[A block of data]
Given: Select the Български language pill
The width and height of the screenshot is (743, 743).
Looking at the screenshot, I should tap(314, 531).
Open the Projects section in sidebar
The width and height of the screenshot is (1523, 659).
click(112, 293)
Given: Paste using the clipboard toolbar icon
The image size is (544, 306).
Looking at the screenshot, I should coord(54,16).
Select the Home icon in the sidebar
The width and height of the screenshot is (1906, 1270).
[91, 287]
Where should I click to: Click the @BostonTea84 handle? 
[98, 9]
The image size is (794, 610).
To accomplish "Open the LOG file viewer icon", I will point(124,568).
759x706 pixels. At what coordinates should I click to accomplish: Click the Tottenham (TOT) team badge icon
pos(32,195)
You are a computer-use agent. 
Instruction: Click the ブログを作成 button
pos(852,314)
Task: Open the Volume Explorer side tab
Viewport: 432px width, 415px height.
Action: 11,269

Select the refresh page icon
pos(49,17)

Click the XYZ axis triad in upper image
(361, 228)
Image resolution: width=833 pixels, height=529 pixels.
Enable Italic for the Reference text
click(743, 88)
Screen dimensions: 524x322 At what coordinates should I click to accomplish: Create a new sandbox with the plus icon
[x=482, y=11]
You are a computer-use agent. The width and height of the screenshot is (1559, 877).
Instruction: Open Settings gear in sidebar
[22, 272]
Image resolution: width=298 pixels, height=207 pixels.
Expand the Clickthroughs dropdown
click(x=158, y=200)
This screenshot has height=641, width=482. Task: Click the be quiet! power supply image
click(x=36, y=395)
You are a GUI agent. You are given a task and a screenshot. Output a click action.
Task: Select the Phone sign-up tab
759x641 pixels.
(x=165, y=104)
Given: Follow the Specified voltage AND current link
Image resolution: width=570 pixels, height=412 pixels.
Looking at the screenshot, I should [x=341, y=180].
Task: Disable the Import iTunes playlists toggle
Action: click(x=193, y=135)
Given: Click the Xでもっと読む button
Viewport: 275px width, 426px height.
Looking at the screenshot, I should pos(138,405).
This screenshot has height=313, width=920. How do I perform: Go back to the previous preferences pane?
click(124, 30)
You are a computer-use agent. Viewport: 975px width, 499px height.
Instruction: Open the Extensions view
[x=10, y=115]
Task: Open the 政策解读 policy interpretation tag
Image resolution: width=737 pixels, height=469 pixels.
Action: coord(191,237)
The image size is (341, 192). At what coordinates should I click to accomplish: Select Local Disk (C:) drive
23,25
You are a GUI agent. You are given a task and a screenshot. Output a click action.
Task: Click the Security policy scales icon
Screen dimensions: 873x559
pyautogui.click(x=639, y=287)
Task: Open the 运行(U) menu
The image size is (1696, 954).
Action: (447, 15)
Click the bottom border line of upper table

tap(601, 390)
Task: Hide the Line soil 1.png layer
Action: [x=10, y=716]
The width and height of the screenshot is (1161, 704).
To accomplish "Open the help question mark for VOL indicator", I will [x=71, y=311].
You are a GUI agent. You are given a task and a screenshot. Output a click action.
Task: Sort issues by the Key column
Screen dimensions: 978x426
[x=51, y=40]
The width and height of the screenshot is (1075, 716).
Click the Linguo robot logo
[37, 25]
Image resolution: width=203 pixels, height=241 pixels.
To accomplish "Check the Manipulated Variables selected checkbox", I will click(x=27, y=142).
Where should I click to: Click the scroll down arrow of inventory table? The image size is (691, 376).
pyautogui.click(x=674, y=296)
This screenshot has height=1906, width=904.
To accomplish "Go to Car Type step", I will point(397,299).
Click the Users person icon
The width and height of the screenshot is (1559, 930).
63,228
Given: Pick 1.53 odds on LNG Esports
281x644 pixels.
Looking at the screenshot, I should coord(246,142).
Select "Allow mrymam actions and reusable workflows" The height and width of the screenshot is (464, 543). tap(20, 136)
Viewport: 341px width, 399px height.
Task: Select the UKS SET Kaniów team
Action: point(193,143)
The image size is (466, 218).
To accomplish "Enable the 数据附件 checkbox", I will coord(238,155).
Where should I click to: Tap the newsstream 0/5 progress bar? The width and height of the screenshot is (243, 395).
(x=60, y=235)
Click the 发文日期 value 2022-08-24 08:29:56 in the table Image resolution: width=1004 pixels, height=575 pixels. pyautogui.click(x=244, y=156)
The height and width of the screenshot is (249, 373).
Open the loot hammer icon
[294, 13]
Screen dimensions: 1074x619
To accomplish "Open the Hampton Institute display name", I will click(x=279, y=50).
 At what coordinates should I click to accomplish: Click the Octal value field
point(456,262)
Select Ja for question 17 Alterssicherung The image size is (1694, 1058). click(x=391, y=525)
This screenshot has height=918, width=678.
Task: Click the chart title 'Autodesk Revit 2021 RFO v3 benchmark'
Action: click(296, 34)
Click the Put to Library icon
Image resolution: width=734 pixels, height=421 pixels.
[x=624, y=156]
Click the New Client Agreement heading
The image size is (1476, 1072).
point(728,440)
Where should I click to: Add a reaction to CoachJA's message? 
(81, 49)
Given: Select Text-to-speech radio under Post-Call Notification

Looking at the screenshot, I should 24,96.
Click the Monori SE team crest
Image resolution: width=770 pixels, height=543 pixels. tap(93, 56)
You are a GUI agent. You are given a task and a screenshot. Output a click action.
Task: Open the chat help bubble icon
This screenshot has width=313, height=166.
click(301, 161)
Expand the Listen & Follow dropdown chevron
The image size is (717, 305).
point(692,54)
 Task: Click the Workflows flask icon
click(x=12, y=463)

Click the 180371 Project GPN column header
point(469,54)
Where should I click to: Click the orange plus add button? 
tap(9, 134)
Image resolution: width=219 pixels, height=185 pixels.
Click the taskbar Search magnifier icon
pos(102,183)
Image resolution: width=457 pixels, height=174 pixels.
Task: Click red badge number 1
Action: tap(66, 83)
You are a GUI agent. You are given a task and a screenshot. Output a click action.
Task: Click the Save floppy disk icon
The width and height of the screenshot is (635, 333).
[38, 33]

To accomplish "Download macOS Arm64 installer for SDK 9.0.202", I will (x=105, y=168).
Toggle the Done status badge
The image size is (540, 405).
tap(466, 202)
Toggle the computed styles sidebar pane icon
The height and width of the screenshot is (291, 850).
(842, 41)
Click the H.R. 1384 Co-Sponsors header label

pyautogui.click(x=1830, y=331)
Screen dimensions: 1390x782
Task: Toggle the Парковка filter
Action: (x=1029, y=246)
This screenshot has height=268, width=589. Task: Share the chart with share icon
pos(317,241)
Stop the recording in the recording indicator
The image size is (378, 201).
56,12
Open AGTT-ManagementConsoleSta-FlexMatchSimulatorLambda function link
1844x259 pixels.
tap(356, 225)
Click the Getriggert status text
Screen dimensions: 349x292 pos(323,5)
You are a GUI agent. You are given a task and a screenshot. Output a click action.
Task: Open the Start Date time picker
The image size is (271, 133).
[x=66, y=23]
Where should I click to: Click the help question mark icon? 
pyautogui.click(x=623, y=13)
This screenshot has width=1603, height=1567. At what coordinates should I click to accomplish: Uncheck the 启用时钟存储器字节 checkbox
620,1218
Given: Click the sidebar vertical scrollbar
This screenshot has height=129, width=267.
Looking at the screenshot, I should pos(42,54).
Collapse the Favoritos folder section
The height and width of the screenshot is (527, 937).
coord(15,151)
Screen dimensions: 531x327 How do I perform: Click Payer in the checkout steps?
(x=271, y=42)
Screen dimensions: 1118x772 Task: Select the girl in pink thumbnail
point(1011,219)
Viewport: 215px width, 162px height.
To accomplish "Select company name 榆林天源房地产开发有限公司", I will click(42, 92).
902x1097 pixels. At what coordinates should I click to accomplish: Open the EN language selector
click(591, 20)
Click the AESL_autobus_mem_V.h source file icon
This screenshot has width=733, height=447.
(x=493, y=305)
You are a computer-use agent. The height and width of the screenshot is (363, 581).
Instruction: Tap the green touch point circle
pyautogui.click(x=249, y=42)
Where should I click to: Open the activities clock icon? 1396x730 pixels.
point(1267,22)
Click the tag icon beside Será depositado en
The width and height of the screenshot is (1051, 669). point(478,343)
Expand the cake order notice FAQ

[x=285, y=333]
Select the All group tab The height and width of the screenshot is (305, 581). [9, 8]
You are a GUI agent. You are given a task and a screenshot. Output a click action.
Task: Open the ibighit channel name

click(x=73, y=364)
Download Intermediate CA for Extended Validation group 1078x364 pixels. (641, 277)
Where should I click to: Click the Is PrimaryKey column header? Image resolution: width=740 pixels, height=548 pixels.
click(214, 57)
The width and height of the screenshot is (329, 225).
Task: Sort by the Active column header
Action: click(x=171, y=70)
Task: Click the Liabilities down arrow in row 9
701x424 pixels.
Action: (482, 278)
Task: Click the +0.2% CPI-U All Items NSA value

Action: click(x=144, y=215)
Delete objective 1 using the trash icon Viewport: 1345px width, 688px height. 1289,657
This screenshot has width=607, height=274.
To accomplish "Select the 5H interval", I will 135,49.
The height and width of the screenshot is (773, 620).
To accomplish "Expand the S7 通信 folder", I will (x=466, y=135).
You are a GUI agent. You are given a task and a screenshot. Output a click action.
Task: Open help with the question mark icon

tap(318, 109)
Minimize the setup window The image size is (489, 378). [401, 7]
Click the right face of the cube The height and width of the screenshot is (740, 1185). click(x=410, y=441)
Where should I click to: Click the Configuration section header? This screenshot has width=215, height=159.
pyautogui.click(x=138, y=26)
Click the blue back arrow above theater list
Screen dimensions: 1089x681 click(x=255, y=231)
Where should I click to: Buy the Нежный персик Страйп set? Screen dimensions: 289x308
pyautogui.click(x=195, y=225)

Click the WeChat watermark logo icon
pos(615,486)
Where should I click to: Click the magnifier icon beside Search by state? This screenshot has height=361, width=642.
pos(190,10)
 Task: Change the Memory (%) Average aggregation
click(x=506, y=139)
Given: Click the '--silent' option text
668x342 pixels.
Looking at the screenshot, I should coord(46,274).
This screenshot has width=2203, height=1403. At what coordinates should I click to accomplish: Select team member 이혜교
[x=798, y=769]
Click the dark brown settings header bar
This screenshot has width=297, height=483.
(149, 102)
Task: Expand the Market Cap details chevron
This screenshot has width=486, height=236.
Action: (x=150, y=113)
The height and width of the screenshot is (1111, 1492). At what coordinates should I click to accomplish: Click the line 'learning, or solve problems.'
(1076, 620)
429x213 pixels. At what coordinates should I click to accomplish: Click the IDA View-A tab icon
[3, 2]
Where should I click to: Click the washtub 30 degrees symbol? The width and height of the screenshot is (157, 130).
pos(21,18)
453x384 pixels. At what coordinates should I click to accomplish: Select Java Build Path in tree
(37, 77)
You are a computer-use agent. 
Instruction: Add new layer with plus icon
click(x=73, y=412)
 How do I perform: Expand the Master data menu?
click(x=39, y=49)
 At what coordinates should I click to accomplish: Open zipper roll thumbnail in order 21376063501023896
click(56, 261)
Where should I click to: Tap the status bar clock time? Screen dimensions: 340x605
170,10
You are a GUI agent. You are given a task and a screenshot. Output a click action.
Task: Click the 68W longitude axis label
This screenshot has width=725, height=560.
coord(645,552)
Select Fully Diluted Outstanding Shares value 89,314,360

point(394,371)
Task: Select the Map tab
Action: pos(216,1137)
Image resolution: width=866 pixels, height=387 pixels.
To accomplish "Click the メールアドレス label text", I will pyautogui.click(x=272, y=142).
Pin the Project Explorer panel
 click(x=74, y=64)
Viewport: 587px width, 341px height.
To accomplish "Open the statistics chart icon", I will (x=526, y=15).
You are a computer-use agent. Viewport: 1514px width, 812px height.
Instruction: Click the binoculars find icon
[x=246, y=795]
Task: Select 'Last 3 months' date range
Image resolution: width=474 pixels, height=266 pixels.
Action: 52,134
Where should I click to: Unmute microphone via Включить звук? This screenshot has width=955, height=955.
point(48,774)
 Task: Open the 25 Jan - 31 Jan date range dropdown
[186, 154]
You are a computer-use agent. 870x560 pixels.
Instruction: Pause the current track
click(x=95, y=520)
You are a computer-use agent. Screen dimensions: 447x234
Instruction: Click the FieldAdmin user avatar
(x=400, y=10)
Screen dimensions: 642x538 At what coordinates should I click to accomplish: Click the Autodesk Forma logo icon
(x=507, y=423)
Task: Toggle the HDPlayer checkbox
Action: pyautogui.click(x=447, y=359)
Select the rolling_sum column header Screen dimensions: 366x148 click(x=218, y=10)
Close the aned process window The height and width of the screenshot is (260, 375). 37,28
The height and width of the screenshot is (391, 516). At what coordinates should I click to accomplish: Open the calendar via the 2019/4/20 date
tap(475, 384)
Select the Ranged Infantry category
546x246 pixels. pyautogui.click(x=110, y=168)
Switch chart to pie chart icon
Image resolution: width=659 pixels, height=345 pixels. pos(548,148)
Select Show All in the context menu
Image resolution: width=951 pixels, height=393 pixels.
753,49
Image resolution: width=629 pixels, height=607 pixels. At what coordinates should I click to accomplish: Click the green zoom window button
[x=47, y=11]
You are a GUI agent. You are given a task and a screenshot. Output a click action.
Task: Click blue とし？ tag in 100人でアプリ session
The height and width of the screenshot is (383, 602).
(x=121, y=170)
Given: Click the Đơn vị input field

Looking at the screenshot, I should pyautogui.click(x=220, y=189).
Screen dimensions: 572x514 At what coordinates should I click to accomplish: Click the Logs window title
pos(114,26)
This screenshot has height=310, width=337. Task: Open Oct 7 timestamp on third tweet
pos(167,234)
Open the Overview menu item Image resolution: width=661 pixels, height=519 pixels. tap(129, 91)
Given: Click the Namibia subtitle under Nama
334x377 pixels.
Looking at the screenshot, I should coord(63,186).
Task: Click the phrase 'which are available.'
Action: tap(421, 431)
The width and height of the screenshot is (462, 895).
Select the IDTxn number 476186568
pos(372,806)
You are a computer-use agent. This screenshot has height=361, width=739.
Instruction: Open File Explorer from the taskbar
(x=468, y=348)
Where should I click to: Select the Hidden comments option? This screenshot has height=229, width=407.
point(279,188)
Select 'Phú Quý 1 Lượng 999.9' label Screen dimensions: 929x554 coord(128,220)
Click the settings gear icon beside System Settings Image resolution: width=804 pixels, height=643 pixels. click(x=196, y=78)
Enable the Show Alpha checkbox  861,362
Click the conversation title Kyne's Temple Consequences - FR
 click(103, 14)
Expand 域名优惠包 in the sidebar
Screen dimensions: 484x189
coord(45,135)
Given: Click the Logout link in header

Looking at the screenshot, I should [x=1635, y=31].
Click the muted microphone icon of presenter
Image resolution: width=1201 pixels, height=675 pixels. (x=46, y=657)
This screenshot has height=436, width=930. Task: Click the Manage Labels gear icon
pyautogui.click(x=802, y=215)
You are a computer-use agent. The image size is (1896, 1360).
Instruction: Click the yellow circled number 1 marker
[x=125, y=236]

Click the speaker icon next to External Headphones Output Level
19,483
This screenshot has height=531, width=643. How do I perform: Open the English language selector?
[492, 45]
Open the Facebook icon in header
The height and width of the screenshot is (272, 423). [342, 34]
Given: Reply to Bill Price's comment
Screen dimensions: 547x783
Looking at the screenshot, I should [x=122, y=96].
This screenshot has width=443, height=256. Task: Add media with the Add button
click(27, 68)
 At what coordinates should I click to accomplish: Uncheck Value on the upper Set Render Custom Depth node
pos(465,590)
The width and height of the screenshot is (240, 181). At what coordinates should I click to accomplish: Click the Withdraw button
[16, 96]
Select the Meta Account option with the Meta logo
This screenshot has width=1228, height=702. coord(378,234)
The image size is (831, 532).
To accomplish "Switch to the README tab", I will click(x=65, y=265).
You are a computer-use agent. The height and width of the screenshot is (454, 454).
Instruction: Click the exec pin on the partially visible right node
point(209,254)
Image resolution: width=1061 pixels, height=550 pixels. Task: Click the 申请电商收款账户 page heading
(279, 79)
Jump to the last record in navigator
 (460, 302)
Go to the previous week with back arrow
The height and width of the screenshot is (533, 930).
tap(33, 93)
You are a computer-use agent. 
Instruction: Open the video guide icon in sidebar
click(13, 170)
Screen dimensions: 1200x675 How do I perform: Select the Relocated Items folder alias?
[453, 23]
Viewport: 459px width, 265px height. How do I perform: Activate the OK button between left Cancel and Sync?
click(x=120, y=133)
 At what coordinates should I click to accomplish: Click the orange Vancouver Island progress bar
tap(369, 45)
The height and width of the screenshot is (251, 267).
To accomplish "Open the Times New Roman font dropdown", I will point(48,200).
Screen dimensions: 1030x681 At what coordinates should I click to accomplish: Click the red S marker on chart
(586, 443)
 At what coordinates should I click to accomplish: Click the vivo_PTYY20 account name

Task statement |
Pick out every line in the records that contains the word "Instruction", matching case exactly, and copy each one.

Task answer |
Instruction: Click the ブログを作成 button
Instruction: Open Settings gear in sidebar
Instruction: Open the Extensions view
Instruction: Tap the green touch point circle
Instruction: Add new layer with plus icon
Instruction: Click the binoculars find icon
Instruction: Pause the current track
Instruction: Click the FieldAdmin user avatar
Instruction: Open File Explorer from the taskbar
Instruction: Click the yellow circled number 1 marker
Instruction: Click the exec pin on the partially visible right node
Instruction: Open the video guide icon in sidebar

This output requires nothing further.